Waste Products of Nitrogen Metabolism

 

Proteins and nucleic acids are the two main sources of nitrogenous wastes.  Proteins are the source of over 95% of the total amount of excreted nitrogen; nucleic acids make up the remaining 5%.  The major problem is to get rid of the ammonia (NH3) that forms when amino groups (–NH2) are removed from amino acids during protein catabolism.  Because ammonia is a very toxic molecule, it is kept in low concentrations.  In the blood of vertebrates the range is 0.0001 to 0.003 mg/100 ml. Higher concentrations can be lethal; for example, a mouse will die if the ammonia concentration in its blood reaches 5 mg/100 ml. 

 

Some animals excrete nitrogenous wastes directly as ammonia, but many species convert it to urea or uric acid immediately after it forms.  These compounds are much less toxic which permits them to be transported and stored until they can be excreted.

Records provided:
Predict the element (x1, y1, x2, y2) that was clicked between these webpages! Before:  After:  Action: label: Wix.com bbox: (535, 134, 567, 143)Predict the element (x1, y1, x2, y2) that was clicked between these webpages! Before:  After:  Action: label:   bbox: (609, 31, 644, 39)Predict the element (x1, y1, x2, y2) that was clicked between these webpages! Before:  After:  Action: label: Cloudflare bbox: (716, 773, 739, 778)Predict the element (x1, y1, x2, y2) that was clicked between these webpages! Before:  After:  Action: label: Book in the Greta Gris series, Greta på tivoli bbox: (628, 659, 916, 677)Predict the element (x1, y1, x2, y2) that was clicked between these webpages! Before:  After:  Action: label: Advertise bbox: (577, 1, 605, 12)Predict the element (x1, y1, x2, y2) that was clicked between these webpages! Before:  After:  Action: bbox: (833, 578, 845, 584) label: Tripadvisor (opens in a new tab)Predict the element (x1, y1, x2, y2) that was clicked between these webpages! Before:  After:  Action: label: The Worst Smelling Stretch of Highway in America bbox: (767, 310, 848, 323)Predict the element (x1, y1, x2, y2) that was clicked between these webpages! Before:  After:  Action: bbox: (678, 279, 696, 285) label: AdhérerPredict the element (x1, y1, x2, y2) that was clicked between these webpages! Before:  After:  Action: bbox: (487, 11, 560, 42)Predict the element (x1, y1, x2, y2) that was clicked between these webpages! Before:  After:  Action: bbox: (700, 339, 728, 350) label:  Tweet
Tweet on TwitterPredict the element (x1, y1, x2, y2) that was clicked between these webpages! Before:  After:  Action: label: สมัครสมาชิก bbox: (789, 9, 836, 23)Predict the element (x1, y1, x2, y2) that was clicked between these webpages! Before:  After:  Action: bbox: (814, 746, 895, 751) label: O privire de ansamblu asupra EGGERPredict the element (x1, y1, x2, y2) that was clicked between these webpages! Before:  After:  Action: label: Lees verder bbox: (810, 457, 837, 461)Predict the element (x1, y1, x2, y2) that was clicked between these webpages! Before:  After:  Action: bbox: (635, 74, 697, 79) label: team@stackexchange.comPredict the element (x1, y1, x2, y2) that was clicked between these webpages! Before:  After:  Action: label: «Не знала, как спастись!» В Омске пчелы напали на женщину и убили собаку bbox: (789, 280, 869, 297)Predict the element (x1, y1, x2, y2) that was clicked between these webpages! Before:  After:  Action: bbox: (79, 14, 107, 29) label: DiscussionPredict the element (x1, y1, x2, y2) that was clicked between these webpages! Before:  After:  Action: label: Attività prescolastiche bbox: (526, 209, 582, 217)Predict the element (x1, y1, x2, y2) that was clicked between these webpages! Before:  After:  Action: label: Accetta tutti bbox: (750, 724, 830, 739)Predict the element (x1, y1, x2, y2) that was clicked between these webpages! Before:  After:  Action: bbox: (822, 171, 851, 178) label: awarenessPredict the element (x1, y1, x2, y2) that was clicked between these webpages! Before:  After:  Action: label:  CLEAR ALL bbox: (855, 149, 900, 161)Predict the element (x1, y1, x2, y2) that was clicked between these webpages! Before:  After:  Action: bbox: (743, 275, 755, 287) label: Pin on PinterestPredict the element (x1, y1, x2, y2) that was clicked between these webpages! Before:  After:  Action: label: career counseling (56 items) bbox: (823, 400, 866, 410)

Work to complete: Copy out everything from "Waste Products of" down to "5 mg/100 ml." in the text on nitrogenous wastes, swapping "mouse" for "rat". Work only from the text on nitrogenous wastes and set the records aside.

Solution:
Waste Products of Nitrogen Metabolism

 

Proteins and nucleic acids are the two main sources of nitrogenous wastes.  Proteins are the source of over 95% of the total amount of excreted nitrogen; nucleic acids make up the remaining 5%.  The major problem is to get rid of the ammonia (NH3) that forms when amino groups (–NH2) are removed from amino acids during protein catabolism.  Because ammonia is a very toxic molecule, it is kept in low concentrations.  In the blood of vertebrates the range is 0.0001 to 0.003 mg/100 ml. Higher concentrations can be lethal; for example, a rat will die if the ammonia concentration in its blood reaches 5 mg/100 ml.